#### [EXERCISE DESCRIPTION]
Exclude images; transcribe the rest of the data exactly.

(Items listed in a dataset)
____________

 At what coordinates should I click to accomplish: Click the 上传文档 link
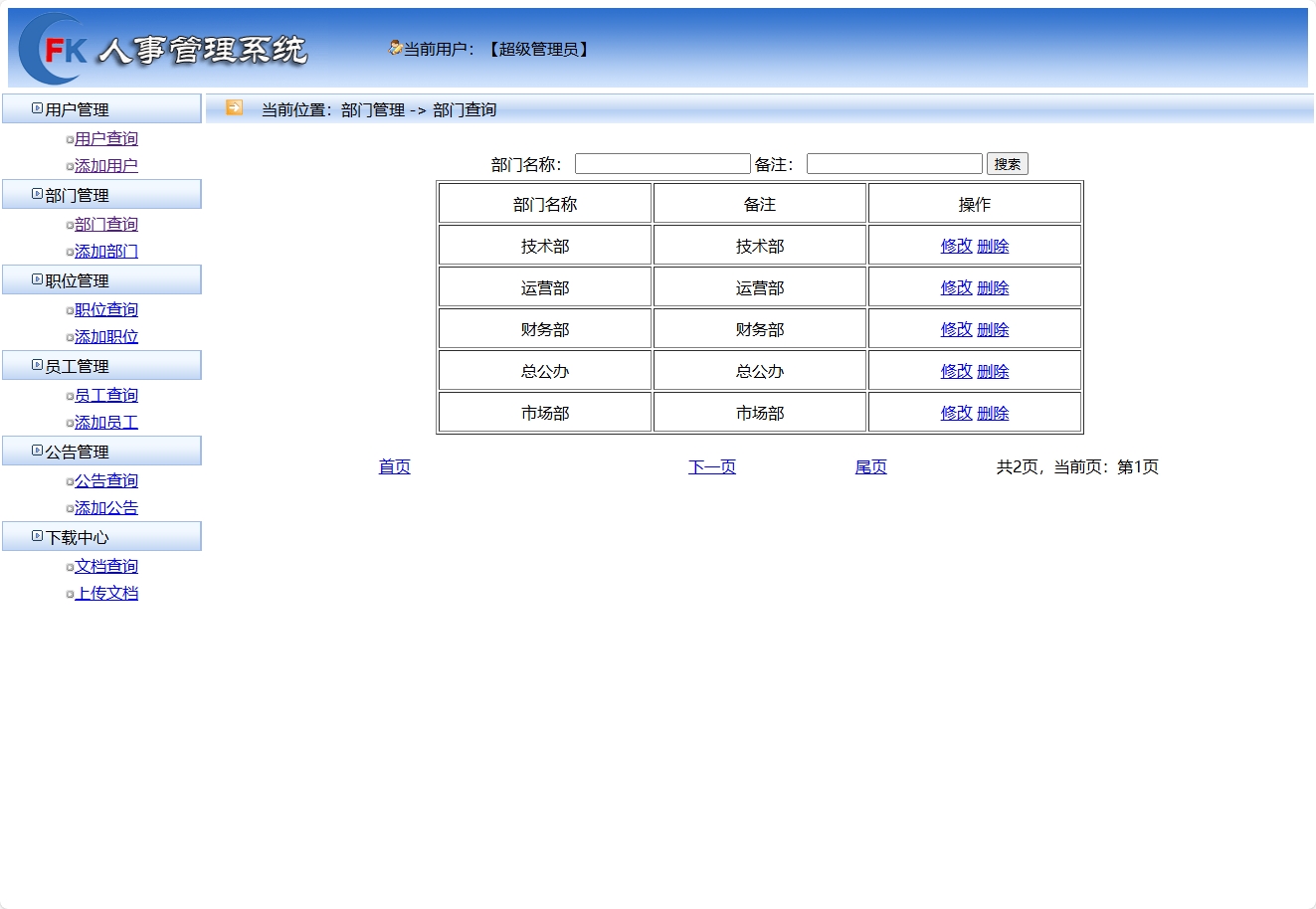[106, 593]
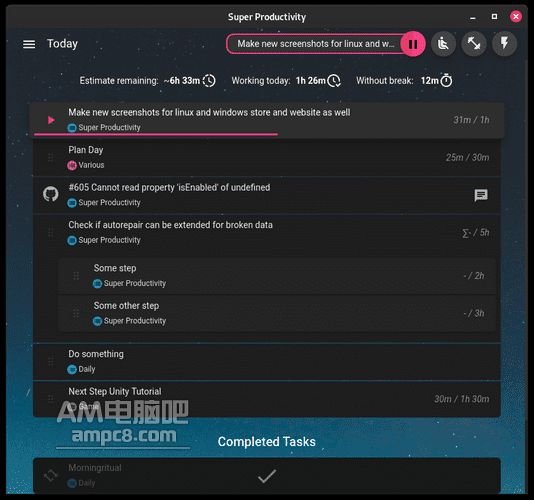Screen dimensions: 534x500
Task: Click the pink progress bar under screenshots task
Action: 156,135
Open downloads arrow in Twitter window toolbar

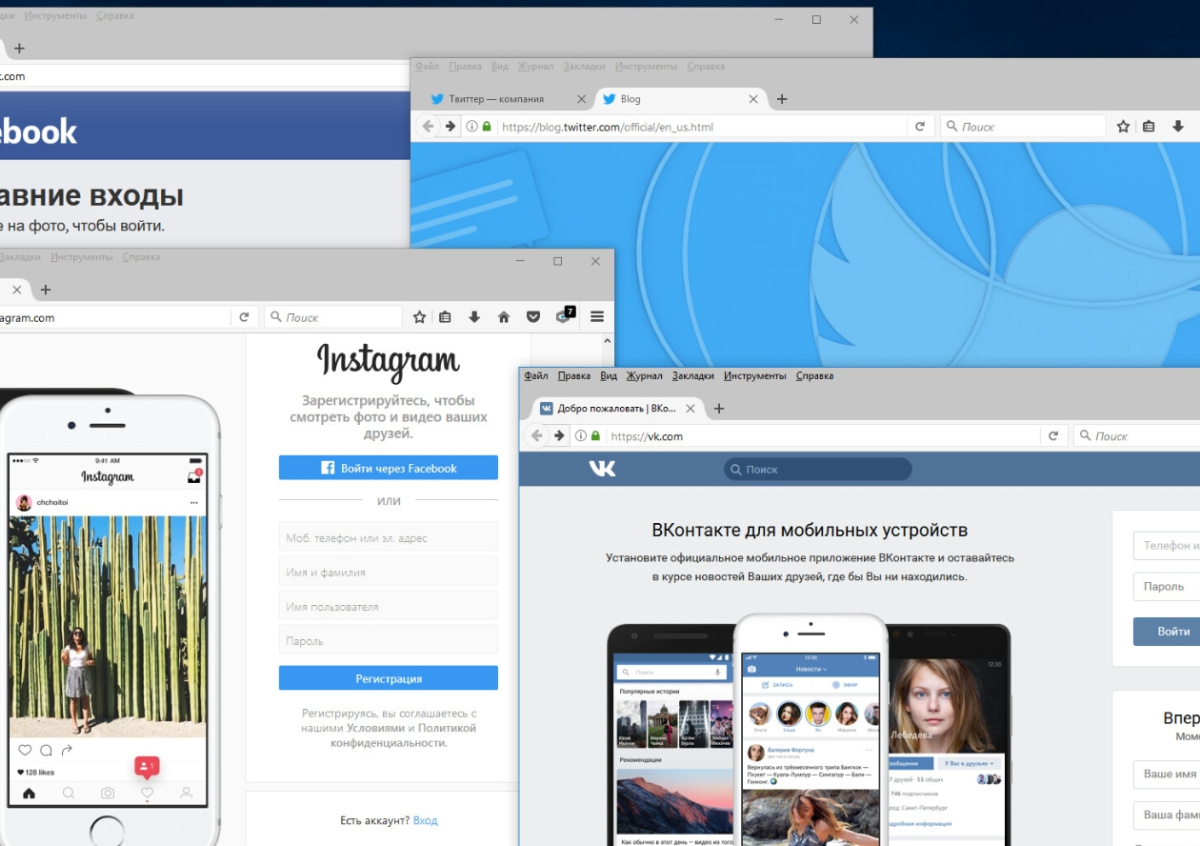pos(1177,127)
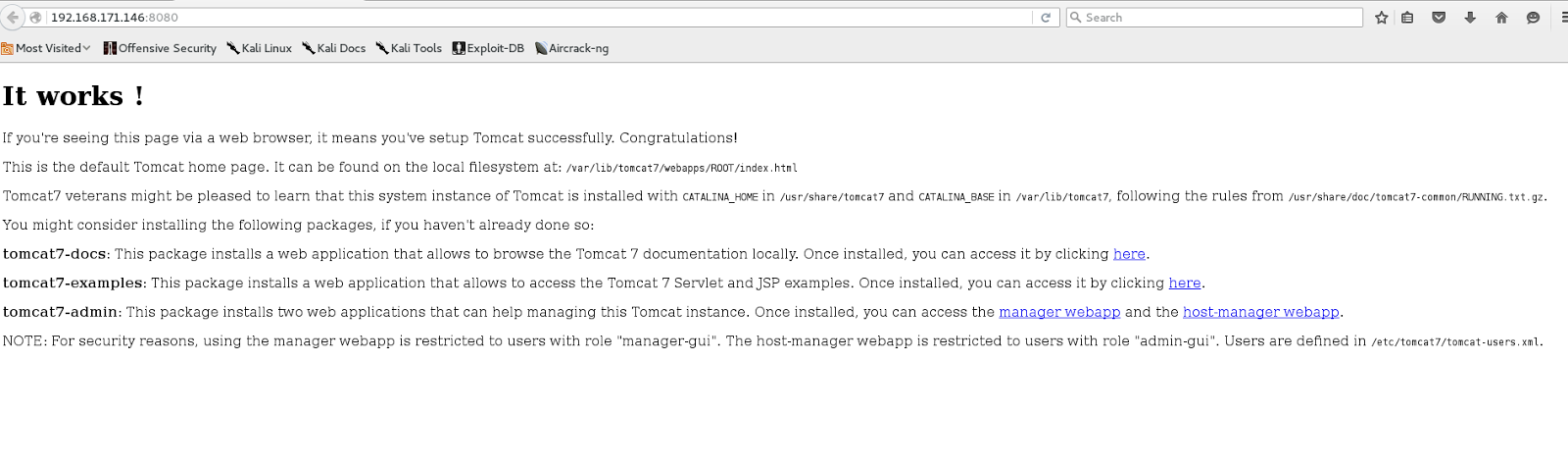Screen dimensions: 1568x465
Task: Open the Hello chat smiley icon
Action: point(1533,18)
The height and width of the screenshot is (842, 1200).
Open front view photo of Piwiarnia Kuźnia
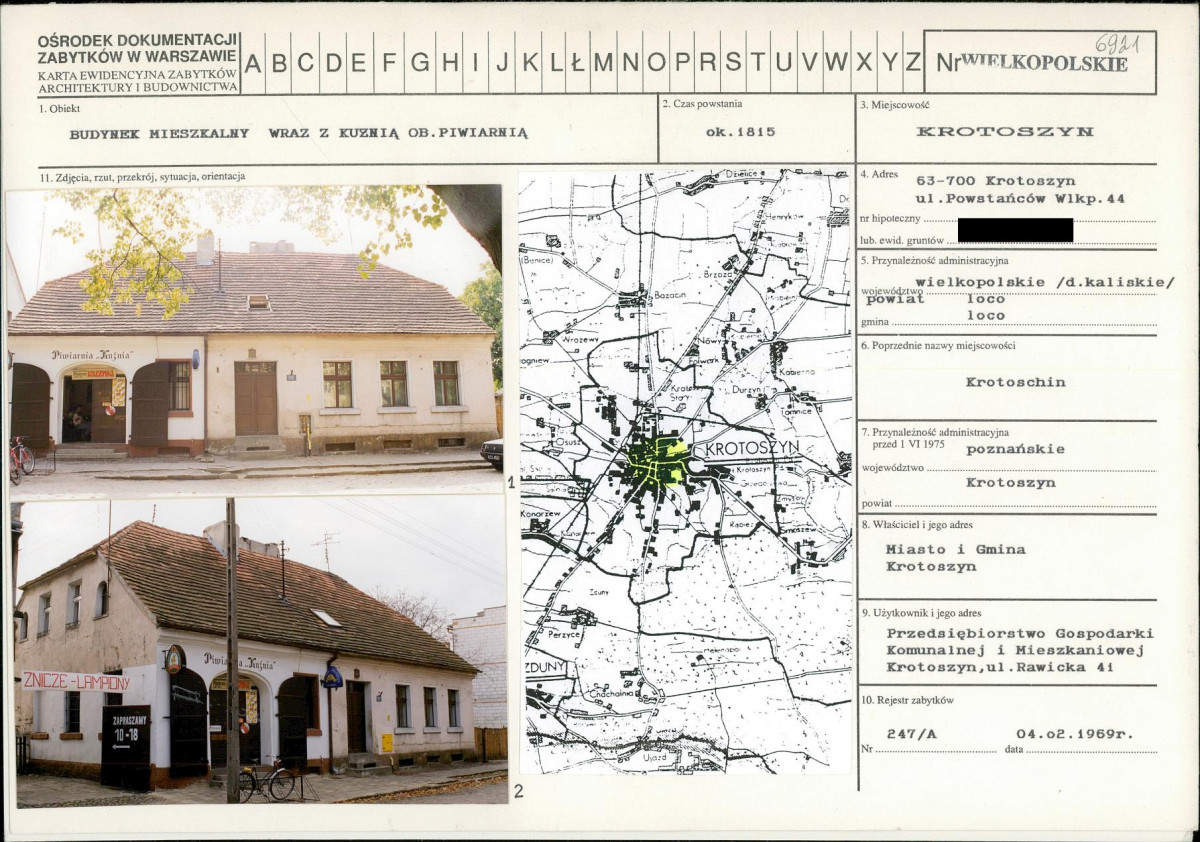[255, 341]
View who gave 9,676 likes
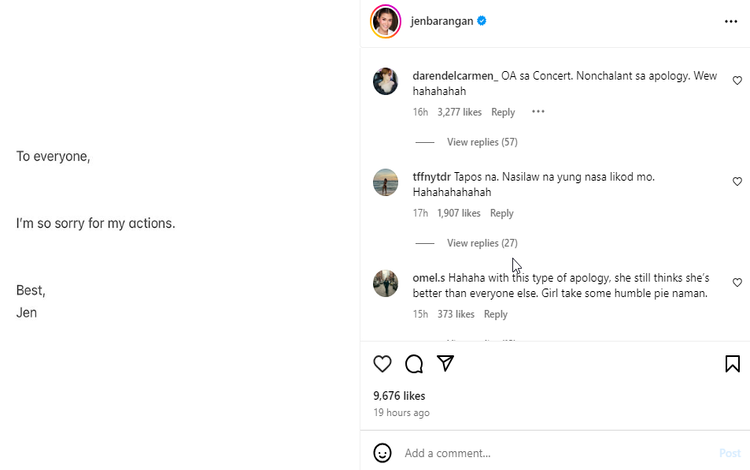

____________

#### [YOUR SOLUTION]
 At what coordinates should I click to accomplish: Click the 上传文档 link
[106, 593]
Screen dimensions: 534x500
Task: Click the pink progress bar under screenshots task
Action: 156,135
Open downloads arrow in Twitter window toolbar

pos(1177,127)
Screen dimensions: 1568x465
Task: Open the Hello chat smiley icon
Action: point(1533,18)
The height and width of the screenshot is (842, 1200).
Open front view photo of Piwiarnia Kuźnia
[255, 341]
View who gave 9,676 likes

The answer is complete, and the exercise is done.